C'est ce qu'indique le Conference Board dans une étude publiée hier. Le Canada reste un pays plus égalitaire que les États-Unis, explique Anne Golden, présidente et chef de la direction de l'organisme, mais l'écart de revenus entre les plus riches et les plus pauvres s'est accru plus vite au Canada entre 1995 et 2010.

Le fossé entre riches et pauvres peut se creuser parce que les nantis deviennent plus riches, ou que les pauvres s'appauvrissent, ou les deux à la fois. Au Canada, la tranche des 20% les plus favorisés s'est enrichie davantage, précise le Conference Board. Ces 20% de la population accaparent 40% des revenus totaux.

Les plus pauvres se sont aussi enrichis pendant la période, mais très peu, ce qui fait que l'écart s'est agrandi entre les deux.

Le scénario est le même partout dans le monde. En fait, 72% de la population mondiale vit dans des pays où les inégalités de revenus ont crû, 22% a expérimenté une diminution des inégalités, et 7% de la population n'a vécu aucun changement. En général, les pays les plus égalitaires, comme le Canada, mais aussi la Suède, la Finlande et le Danemark, sont aussi ceux où les inégalités ont augmenté le plus rapidement depuis 15 ans.

L'exception du Québec

Le coefficient de Gini, qui est la mesure la plus utilisée pour évaluer les inégalités de revenus, place le Canada au milieu des pays comparables, selon le Conference Board. L'écart entre les riches et les pauvres est plus grand au Canada qu'au Danemark, en Norvège, en Suède ou en Finlande. Mais Le Canada est plus égalitaire que les États-Unis, le Royaume-Uni, l'Italie et l'Australie.

Le Québec est, de toutes les provinces canadiennes, celle où les inégalités de revenus sont les moins prononcées, rappelle l'économiste Pierre Fortin, de l'Université du Québec à Montréal.

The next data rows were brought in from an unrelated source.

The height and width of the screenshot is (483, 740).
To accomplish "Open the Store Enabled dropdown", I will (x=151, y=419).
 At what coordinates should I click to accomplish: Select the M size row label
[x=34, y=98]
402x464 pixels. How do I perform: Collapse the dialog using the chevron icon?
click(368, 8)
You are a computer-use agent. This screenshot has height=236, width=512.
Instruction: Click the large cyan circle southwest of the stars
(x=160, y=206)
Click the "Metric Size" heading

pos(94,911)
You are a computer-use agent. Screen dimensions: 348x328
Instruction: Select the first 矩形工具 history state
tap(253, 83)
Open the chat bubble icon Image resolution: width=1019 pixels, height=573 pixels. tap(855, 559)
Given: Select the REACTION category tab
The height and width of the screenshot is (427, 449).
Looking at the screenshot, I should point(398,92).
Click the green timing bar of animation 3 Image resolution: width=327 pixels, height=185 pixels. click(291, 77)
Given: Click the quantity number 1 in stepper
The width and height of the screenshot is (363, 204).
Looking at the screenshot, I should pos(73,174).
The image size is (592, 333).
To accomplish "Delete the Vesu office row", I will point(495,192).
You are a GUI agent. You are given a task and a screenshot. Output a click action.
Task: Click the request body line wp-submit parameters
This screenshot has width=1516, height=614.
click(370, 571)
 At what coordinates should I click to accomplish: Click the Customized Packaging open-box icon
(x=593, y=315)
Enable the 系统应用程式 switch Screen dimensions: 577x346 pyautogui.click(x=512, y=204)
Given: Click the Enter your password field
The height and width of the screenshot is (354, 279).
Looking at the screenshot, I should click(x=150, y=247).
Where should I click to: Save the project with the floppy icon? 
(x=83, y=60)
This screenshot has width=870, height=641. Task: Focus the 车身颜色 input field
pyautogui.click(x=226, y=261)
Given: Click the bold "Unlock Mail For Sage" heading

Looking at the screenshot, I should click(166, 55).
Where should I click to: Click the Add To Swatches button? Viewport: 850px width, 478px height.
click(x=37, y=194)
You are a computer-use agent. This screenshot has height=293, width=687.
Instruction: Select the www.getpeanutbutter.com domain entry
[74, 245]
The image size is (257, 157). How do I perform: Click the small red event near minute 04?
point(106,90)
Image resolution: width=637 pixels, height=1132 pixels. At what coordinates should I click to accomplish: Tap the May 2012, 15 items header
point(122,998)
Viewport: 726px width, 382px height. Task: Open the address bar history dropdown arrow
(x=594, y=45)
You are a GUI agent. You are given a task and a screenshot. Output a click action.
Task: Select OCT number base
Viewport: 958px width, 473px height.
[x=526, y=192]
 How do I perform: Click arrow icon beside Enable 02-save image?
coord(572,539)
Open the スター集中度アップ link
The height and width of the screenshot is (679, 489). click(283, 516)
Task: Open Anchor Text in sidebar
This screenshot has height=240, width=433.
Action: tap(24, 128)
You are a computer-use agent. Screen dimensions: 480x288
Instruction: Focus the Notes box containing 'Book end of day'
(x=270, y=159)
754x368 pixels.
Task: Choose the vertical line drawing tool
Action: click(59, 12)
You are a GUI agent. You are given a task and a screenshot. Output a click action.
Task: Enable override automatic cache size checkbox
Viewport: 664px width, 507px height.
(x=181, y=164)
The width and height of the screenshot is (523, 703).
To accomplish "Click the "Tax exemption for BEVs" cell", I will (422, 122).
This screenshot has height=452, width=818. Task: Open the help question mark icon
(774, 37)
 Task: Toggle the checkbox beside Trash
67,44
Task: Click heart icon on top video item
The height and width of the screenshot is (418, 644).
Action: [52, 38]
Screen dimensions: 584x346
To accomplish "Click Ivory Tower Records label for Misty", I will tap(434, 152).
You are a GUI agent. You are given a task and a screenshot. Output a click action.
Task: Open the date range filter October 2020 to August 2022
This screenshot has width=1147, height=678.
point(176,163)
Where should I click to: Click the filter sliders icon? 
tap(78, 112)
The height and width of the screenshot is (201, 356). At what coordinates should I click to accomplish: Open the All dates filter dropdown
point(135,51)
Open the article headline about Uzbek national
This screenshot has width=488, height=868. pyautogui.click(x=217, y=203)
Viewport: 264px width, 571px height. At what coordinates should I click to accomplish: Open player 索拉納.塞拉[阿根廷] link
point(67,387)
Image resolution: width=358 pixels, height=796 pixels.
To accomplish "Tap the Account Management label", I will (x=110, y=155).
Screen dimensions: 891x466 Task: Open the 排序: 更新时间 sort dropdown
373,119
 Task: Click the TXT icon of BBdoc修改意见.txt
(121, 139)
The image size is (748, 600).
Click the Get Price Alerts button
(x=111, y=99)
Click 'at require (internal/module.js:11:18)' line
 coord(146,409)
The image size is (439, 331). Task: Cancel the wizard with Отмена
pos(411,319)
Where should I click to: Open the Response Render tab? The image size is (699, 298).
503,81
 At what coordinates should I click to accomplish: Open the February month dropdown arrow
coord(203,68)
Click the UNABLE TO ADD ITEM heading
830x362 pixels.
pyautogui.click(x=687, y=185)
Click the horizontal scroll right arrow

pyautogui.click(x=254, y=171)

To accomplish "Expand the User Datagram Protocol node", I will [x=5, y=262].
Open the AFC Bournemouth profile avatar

Depuis 15 ans, le coefficient qui mesure les inégalités de revenus au Québec a augmenté trois fois moins vite qu'au Canada, a-t-il calculé.

Selon lui, l'augmentation des inégalités au Canada depuis 15 ans s'explique par les politiques des gouvernements de droite en Alberta et en Ontario, de même que par le resserrement des règles de l'assurance-chômage. Au Québec, c'est essentiellement les changements à l'assurance-chômage qui expliquent la hausse des inégalités. «Depuis 1997, le coefficient de Gini du Québec est stable», a-t-il précisé.

L'augmentation des inégalités de revenus s'explique par les forces du marché, et notamment la technologie, qui a créé une grande demande pour la main-d'oeuvre spécialisée, par la déréglementation et par la mondialisation, selon la recherche citée par le Conference Board.

Pierre Fortin souligne que la mondialisation, en transférant les activités manufacturières vers les pays où la main-d'oeuvre est moins chère, appauvrit la tranche la plus pauvre de la population des pays les plus riches.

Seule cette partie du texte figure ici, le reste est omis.